[Saved data entries]
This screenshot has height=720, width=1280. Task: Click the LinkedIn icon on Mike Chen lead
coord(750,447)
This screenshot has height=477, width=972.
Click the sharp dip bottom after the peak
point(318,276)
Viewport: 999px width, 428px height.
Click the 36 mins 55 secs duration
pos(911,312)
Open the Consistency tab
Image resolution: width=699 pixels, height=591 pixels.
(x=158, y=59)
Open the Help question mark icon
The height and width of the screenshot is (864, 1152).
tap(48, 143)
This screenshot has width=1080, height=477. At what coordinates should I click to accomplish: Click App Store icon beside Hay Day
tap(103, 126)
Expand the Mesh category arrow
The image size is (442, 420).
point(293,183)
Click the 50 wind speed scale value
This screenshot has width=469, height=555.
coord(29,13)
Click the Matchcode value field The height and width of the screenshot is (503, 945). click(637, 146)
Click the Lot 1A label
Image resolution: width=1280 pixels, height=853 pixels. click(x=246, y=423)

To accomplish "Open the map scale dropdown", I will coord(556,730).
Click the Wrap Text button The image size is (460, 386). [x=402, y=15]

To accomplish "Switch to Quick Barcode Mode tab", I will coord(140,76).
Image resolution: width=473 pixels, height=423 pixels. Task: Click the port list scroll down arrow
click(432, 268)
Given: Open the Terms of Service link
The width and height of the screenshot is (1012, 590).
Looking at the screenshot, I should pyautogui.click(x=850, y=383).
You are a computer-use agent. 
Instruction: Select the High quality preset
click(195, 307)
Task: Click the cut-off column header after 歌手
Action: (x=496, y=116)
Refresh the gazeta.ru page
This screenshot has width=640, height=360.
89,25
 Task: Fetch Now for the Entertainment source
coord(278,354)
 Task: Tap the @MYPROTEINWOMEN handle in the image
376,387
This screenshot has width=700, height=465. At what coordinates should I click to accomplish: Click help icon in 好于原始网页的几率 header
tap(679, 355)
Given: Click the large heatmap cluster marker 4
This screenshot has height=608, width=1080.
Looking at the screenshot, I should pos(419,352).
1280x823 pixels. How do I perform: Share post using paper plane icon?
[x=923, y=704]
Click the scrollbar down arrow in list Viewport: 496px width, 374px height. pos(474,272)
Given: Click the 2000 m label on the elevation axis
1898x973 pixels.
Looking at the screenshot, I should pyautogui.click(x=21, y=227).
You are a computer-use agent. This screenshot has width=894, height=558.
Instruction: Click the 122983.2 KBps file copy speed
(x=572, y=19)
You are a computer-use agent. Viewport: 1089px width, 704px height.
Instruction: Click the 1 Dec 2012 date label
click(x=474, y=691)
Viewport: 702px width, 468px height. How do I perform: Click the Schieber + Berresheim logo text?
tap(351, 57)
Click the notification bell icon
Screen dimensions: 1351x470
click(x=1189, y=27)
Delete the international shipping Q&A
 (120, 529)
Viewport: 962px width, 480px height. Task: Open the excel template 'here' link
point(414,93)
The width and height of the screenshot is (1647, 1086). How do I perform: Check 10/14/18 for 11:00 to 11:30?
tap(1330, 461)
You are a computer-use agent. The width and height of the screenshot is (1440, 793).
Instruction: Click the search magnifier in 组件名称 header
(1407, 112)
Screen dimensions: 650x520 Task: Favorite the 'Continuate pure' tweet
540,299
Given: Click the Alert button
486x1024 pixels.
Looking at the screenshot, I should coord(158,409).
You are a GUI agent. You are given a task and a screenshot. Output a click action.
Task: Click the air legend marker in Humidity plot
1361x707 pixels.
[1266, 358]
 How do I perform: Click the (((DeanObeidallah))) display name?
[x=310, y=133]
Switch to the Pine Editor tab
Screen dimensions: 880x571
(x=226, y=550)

THE PROBLEM = From the first line to the last, return the data exactly as written.

RESULT FOR THIS TASK =
This screenshot has height=720, width=1280. Task: Click the LinkedIn icon on Mike Chen lead
coord(750,447)
This screenshot has height=477, width=972.
Click the sharp dip bottom after the peak
point(318,276)
Viewport: 999px width, 428px height.
Click the 36 mins 55 secs duration
pos(911,312)
Open the Consistency tab
Image resolution: width=699 pixels, height=591 pixels.
(x=158, y=59)
Open the Help question mark icon
The height and width of the screenshot is (864, 1152).
tap(48, 143)
This screenshot has width=1080, height=477. At what coordinates should I click to accomplish: Click App Store icon beside Hay Day
tap(103, 126)
Expand the Mesh category arrow
The image size is (442, 420).
point(293,183)
Click the 50 wind speed scale value
This screenshot has width=469, height=555.
coord(29,13)
Click the Matchcode value field The height and width of the screenshot is (503, 945). click(637, 146)
Click the Lot 1A label
Image resolution: width=1280 pixels, height=853 pixels. click(x=246, y=423)

To accomplish "Open the map scale dropdown", I will coord(556,730).
Click the Wrap Text button The image size is (460, 386). [x=402, y=15]

To accomplish "Switch to Quick Barcode Mode tab", I will coord(140,76).
Image resolution: width=473 pixels, height=423 pixels. Task: Click the port list scroll down arrow
click(432, 268)
Given: Open the Terms of Service link
The width and height of the screenshot is (1012, 590).
Looking at the screenshot, I should pyautogui.click(x=850, y=383).
You are a computer-use agent. 
Instruction: Select the High quality preset
click(195, 307)
Task: Click the cut-off column header after 歌手
Action: (x=496, y=116)
Refresh the gazeta.ru page
This screenshot has width=640, height=360.
89,25
 Task: Fetch Now for the Entertainment source
coord(278,354)
 Task: Tap the @MYPROTEINWOMEN handle in the image
376,387
This screenshot has width=700, height=465. At what coordinates should I click to accomplish: Click help icon in 好于原始网页的几率 header
tap(679, 355)
Given: Click the large heatmap cluster marker 4
This screenshot has height=608, width=1080.
Looking at the screenshot, I should pos(419,352).
1280x823 pixels. How do I perform: Share post using paper plane icon?
[x=923, y=704]
Click the scrollbar down arrow in list Viewport: 496px width, 374px height. pos(474,272)
Given: Click the 2000 m label on the elevation axis
1898x973 pixels.
Looking at the screenshot, I should pyautogui.click(x=21, y=227).
You are a computer-use agent. This screenshot has width=894, height=558.
Instruction: Click the 122983.2 KBps file copy speed
(x=572, y=19)
You are a computer-use agent. Viewport: 1089px width, 704px height.
Instruction: Click the 1 Dec 2012 date label
click(x=474, y=691)
Viewport: 702px width, 468px height. How do I perform: Click the Schieber + Berresheim logo text?
tap(351, 57)
Click the notification bell icon
Screen dimensions: 1351x470
click(x=1189, y=27)
Delete the international shipping Q&A
 (120, 529)
Viewport: 962px width, 480px height. Task: Open the excel template 'here' link
point(414,93)
The width and height of the screenshot is (1647, 1086). How do I perform: Check 10/14/18 for 11:00 to 11:30?
tap(1330, 461)
You are a computer-use agent. The width and height of the screenshot is (1440, 793).
Instruction: Click the search magnifier in 组件名称 header
(1407, 112)
Screen dimensions: 650x520 Task: Favorite the 'Continuate pure' tweet
540,299
Given: Click the Alert button
486x1024 pixels.
Looking at the screenshot, I should coord(158,409).
You are a GUI agent. You are given a task and a screenshot. Output a click action.
Task: Click the air legend marker in Humidity plot
1361x707 pixels.
[1266, 358]
 How do I perform: Click the (((DeanObeidallah))) display name?
[x=310, y=133]
Switch to the Pine Editor tab
Screen dimensions: 880x571
(x=226, y=550)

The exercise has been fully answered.